Der CDU-Innenexperte und Vorsitzende des Parlamentarischen Kontrollgremiums des Bundestages, Armin Schuster, hat Bundesjustizministerin Katarina Barley (SPD) scharf kritisiert und ihr eine grundsätzliche Blockadehaltung vorgeworfen. Grund ist Barleys Nein zu einer Novelle des Bundesverfassungsschutzgesetzes. „Ich glaube nicht, dass das wirklich ein inhaltlich motivierter Widerstand ist“, sagte Schuster auf Anfrage. Barleys „Totalblockade“ spreche eher dafür, „dass sie einen größeren Auftrag vollzieht“.

So hänge im Bundesjustizministerium nicht nur das Bundesverfassungsschutzgesetz, sondern auch das Vorhaben, IS-Kämpfern mit doppelter Staatsbürgerschaft die deutsche Staatsbürgerschaft zu entziehen sowie das Geordnete-Rückkehr-Gesetz zur Ausweisung von Flüchtlingen.

Barley ist Spitzenkandidatin der SPD für die Europawahl Ende Mai. Dann gibt sie ihr Amt auf. Barleys Haus wie auch die SPD-Bundestagsfraktion betrachten den Entwurf des neuen Bundesverfassungsschutzgesetzes grundsätzlich kritisch. Er sieht neben der Abschaffung der bisher bestehenden Altersgrenze von 14 Jahren für die Speicherung von Informationen mutmaßlich extremistischer Kinder auch vor, dem Bundesamt für Verfassungsschutz in Einzelfällen die verdeckte Online-Durchsuchung von Handys und Computern sowie das Mitlesen von Chats in Messenger-Diensten zu gestatten – auf Anordnung des Bundesinnenministeriums und nach Genehmigung der G10-Kommission, die zur Verletzung des Post- und Fernmeldegeheimnisses, das in Grundgesetz-Artikel 10 verbrieft ist, jeweils Ja sagen muss.

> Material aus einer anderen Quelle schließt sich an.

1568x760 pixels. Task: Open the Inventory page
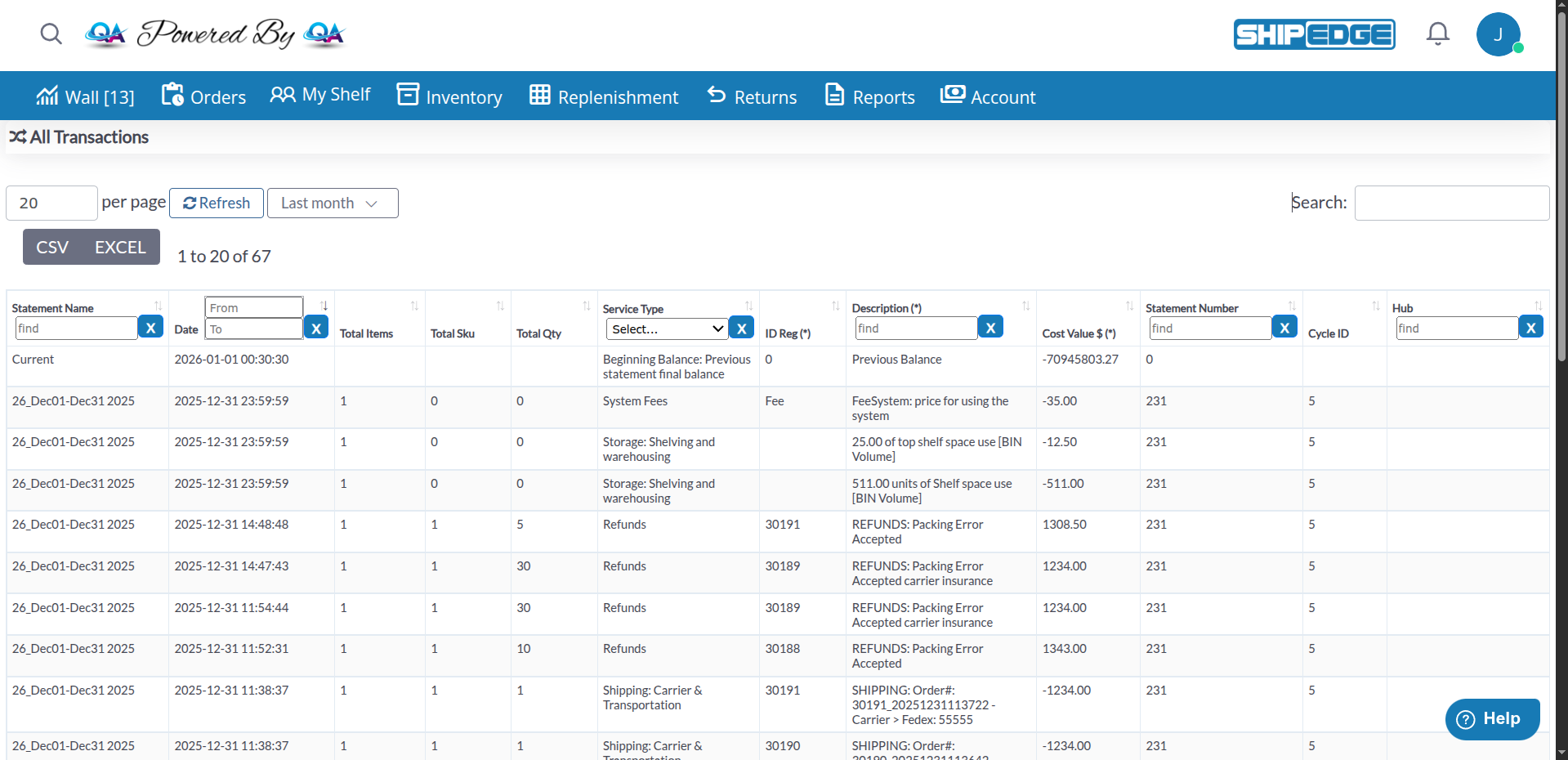click(x=449, y=96)
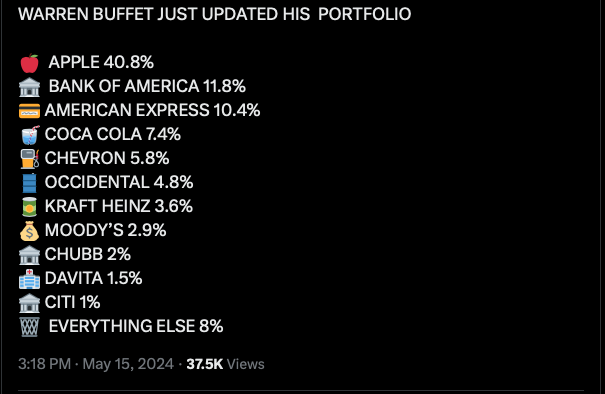Viewport: 605px width, 394px height.
Task: Click the AMERICAN EXPRESS 10.4% text
Action: (152, 110)
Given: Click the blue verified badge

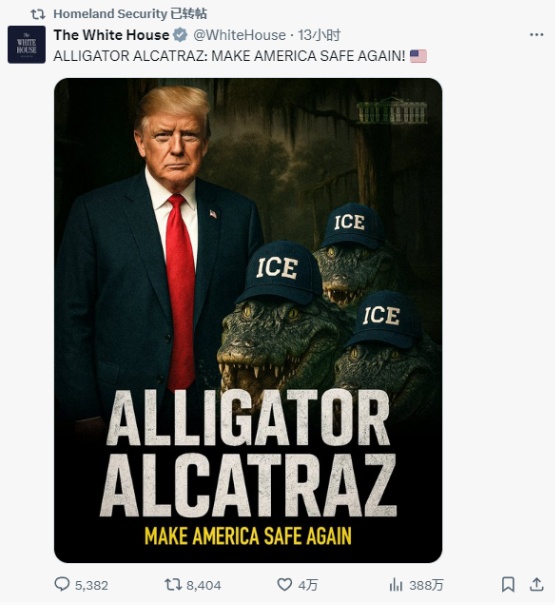Looking at the screenshot, I should (179, 35).
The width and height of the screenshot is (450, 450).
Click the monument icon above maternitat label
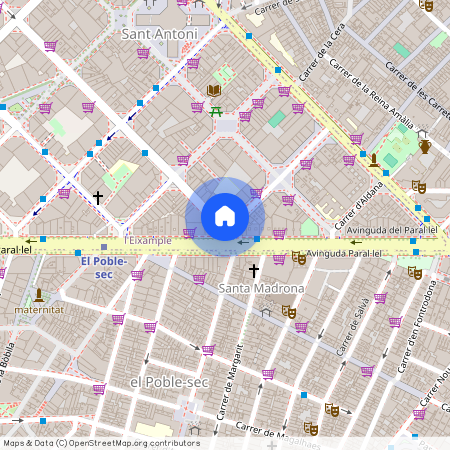[39, 295]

Das Justizministerium sehe den Umfang an geplanten Überwachungsmaßnahmen deutlich überschritten, hatte die Funke Mediengruppe geschrieben. Zudem fordere es eine entsprechende Stärkung der bisherigen Kontrolle des Nachrichtendienstes durch das Parlament. Im Koalitionsvertrag hatten Union und SPD neben der Ausweitung der parlamentarischen Kontrolle vereinbart, die Kompetenzen des Verfassungsschutzes „maßvoll“ und „sachgerecht“ zu erweitern.

Der Parlamentarische Staatssekretär im Bundesinnenministerium, Günter Krings (CDU), kritisierte Barley ebenfalls. „Ich halte den Widerstand des Bundesjustizministeriums für reichlich reflexhaft“, sagte er. „Daran sind wir in Fragen des Verfassungsschutzes zwar schon gewöhnt, das macht die Einwände aber nicht berechtigter.“ Denn es gehe hier nicht ums Strafrecht, sondern um die frühzeitige Aufklärung von Gefahren.

Im Polizeirecht, das bei der Abwehr konkreter Gefahren greife, existiere schon jetzt keine Altersgrenze, so Krings. Und die Geheimhaltungsvorschriften seien beim Verfassungsschutz noch einmal strenger als bei polizeilichen Dateien.